JOURNAL ARTICLE

Rotation and restricted use of antibiotics in a medical intensive care unit. Impact on the incidence of ventilator-associated pneumonia caused by antibiotic-resistant gram-negative bacteria

D Gruson, G Hilbert, F Vargas, R Valentino, C Bebear, A Allery, C Bebear, G Gbikpi-Benissan, J P Cardinaud
American Journal of Respiratory and Critical Care Medicine 2000, 162 (3): 837-43
10988092
To test the hypothesis that a new program of antibiotic strategy control can minimize the incidence of ventilator-associated pneumonia (VAP) caused by potentially antibiotic-resistant microorganisms, we performed a prospective before-after study in 3, 455 patients admitted to a single intensive care unit over a 4-yr period.

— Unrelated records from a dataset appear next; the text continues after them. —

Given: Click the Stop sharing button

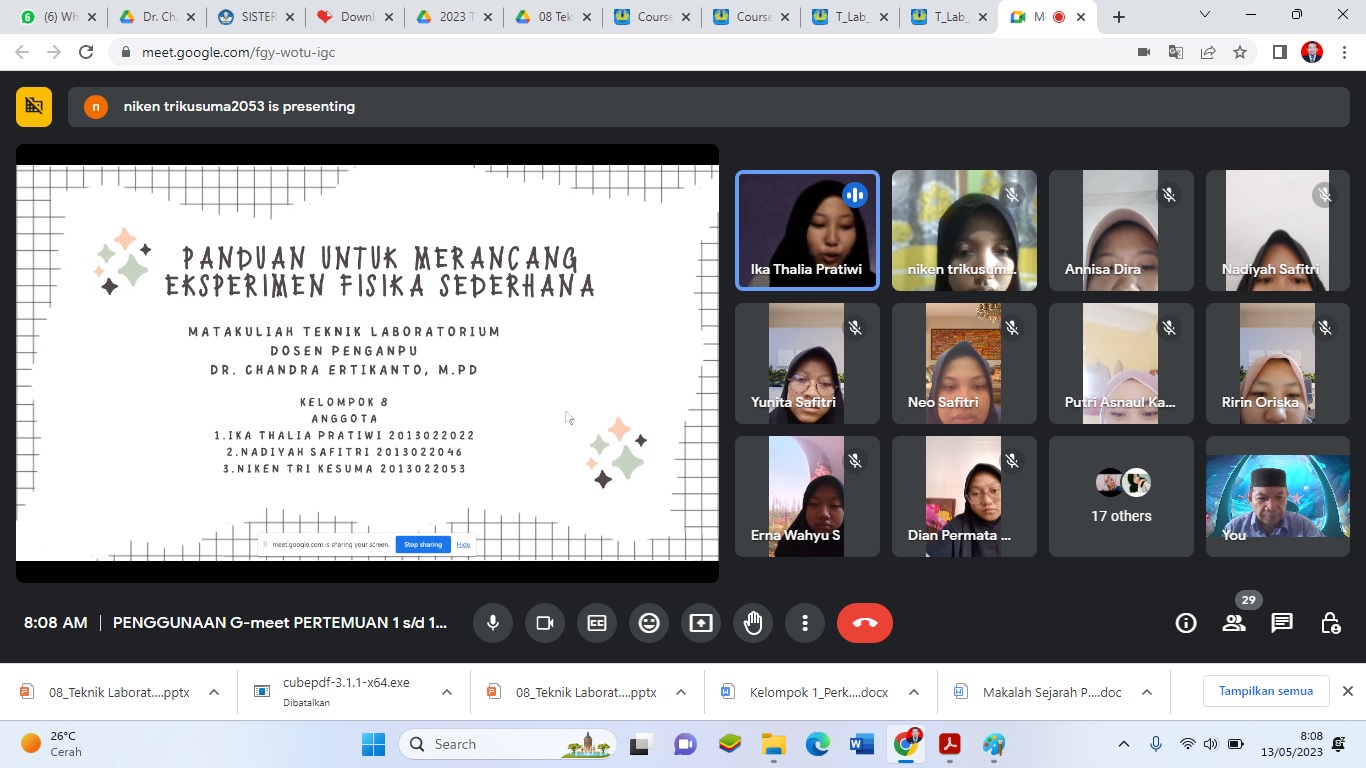Looking at the screenshot, I should coord(423,544).
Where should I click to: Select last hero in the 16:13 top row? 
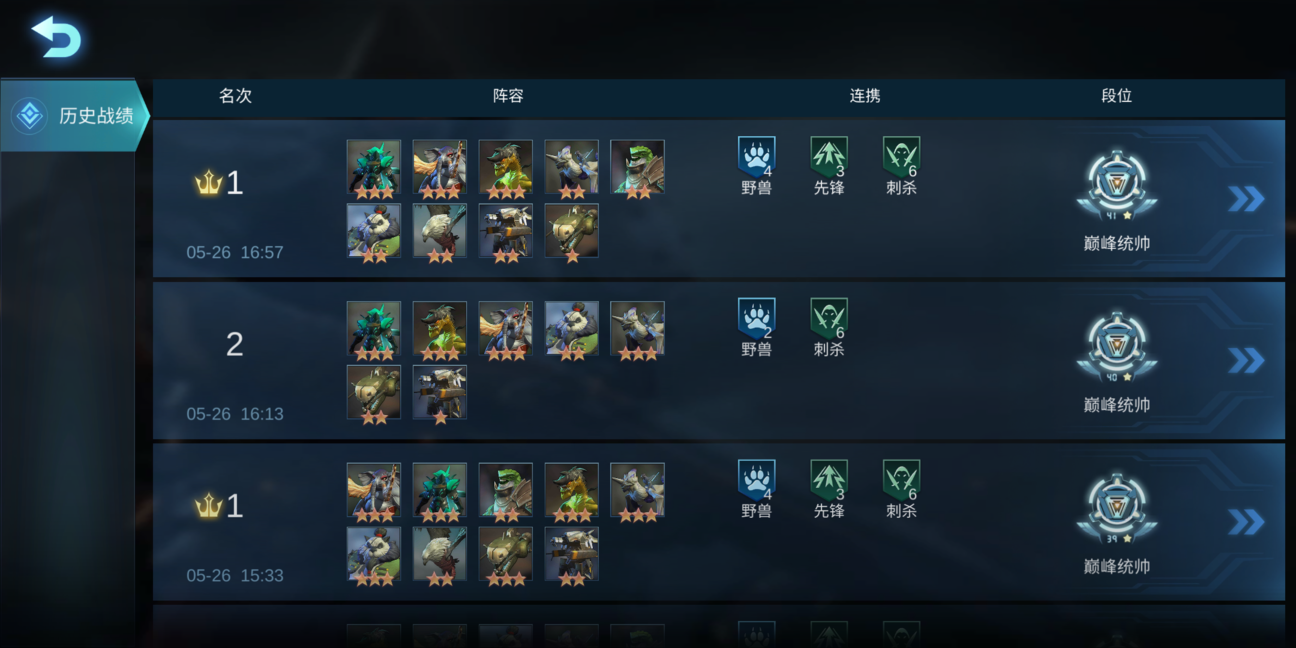point(637,330)
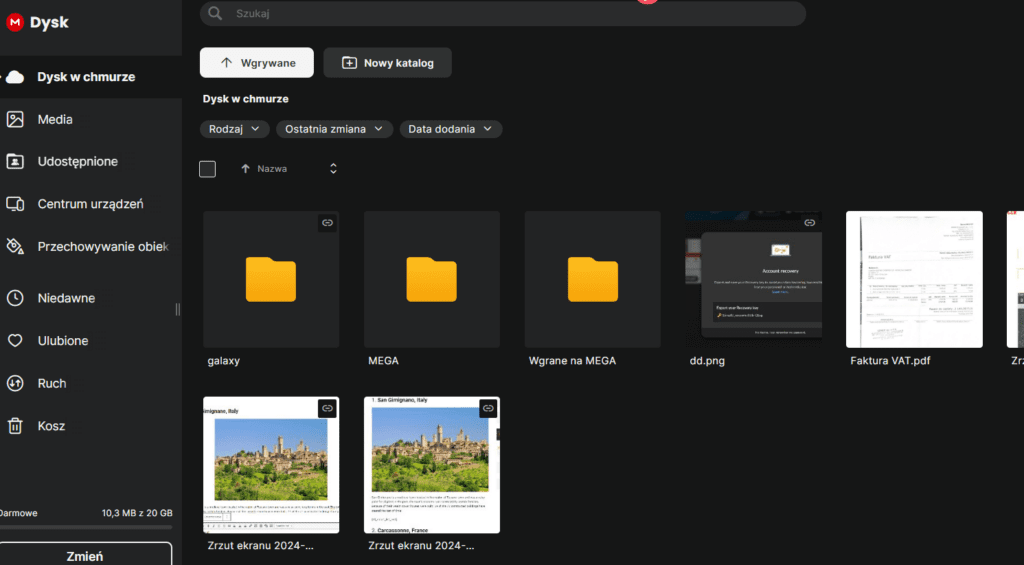Change sort order via Nazwa arrows

coord(333,169)
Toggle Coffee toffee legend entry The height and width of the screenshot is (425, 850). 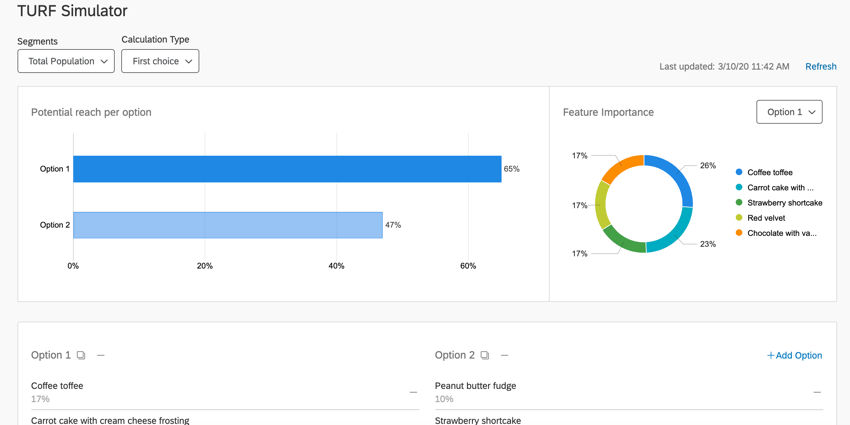coord(769,172)
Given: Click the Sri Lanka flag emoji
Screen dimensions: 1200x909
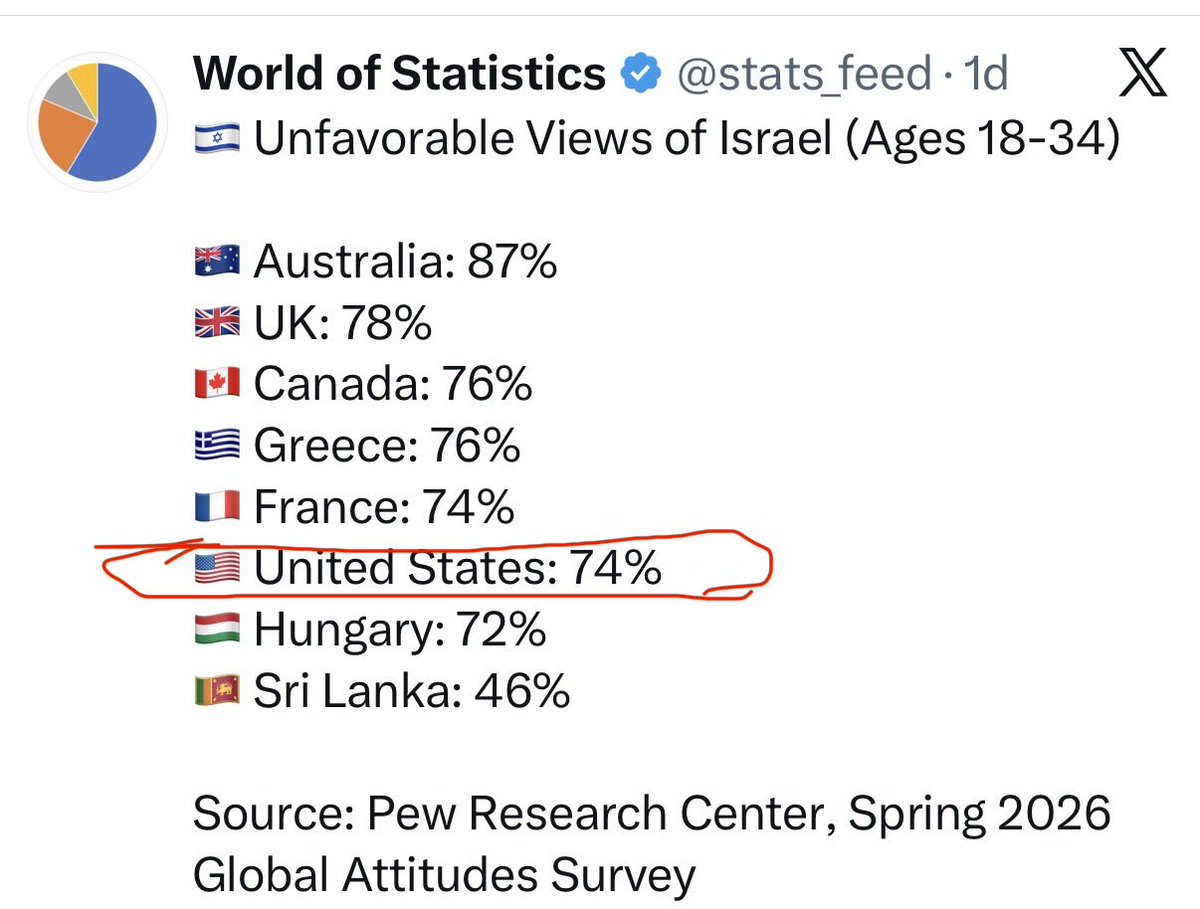Looking at the screenshot, I should pos(216,690).
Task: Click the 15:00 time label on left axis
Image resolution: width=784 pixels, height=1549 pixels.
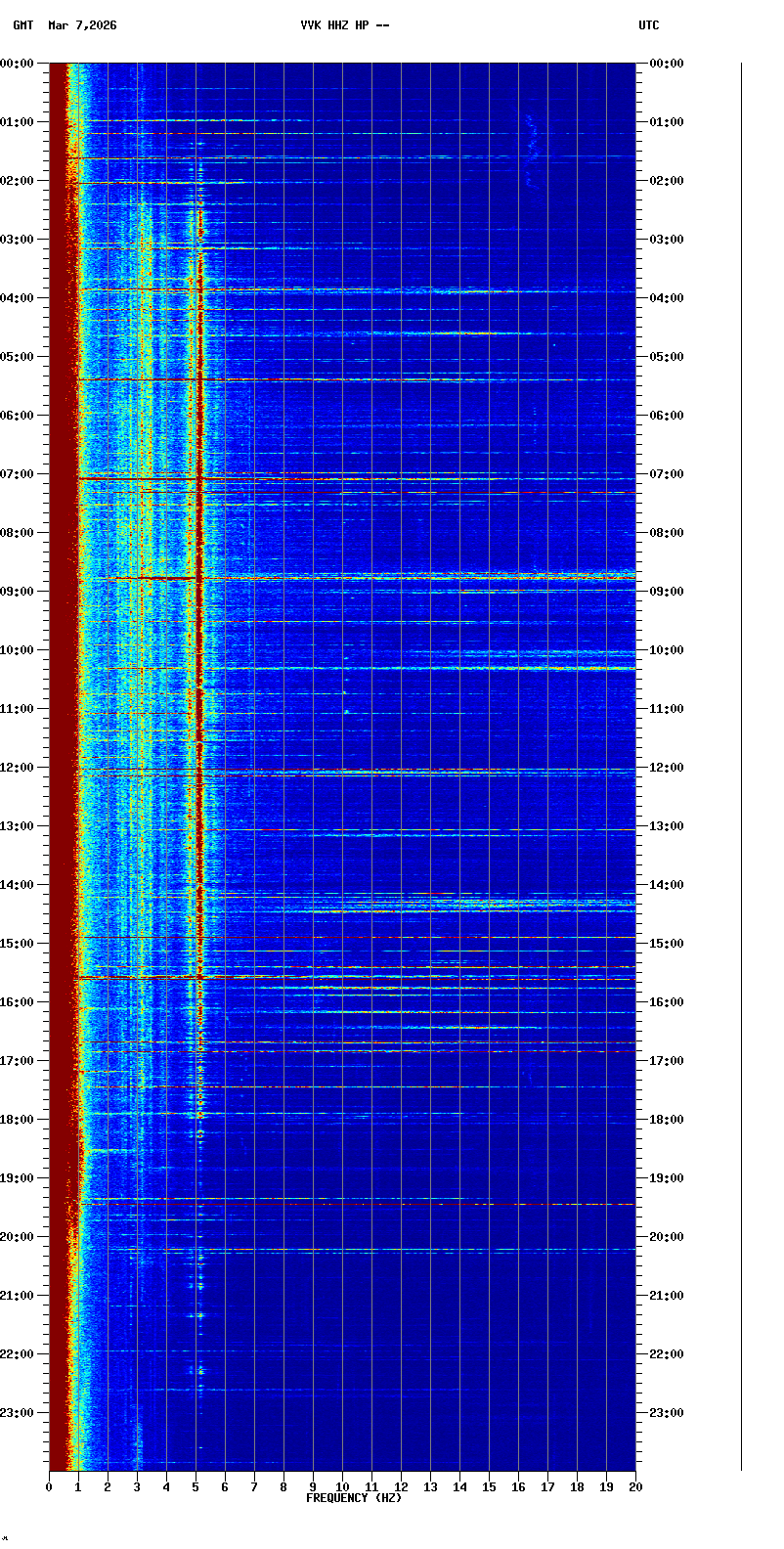Action: click(x=18, y=944)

Regarding the bacterial ecology and the increasing antimicrobial resistance in our medical intensive care unit (MICU), we decided to vary our choice of empiric and therapeutic antibiotic treatment, with a supervised rotation, and a restricted use of ceftazidime and ciprofloxacin, which were widely prescribed before this scheduled change. For all patients, VAP was diagnosed based on the results of quantitative culture of bronchoalveolar lavage specimens (>/= 10(4) cfu/ml). We studied 1,044 and 1,022 patients requiring more than 48 h of mechanical ventilation (MV), respectively, in the before-period (2 yr: 1995-1996) and the after-period (2 yr: 1997-1998). We observed a decrease from 231 consecutive episodes of VAP in the before-period to 161 episodes of VAP in the after-period (p < 0.01), particularly for VAP occurring before 7 d of MV. The total number of potentially antibiotic-resistant gram-negative bacilli responsible for VAP such as Pseudomonas aeruginosa, Burkholderia cepacia, Steno-trophomonas maltophilia, and Acinetobacter baumanii decreased from 140 to 79 isolated bacilli. The susceptibilities of these bacteria to the antibiotics regimen increased significantly, especially for P. aeruginosa and B. cepacia. The percentage of methicillin-sensitive Staphylococcus aureus increased significantly from 40% to 60% of S. aureus responsible for VAP. These results suggest that a new strategy of antibiotics use could be an efficient means to reduce the incidence of VAP caused by antibiotic-resistant bacteria. Nevertheless, further studies are needed to validate these data.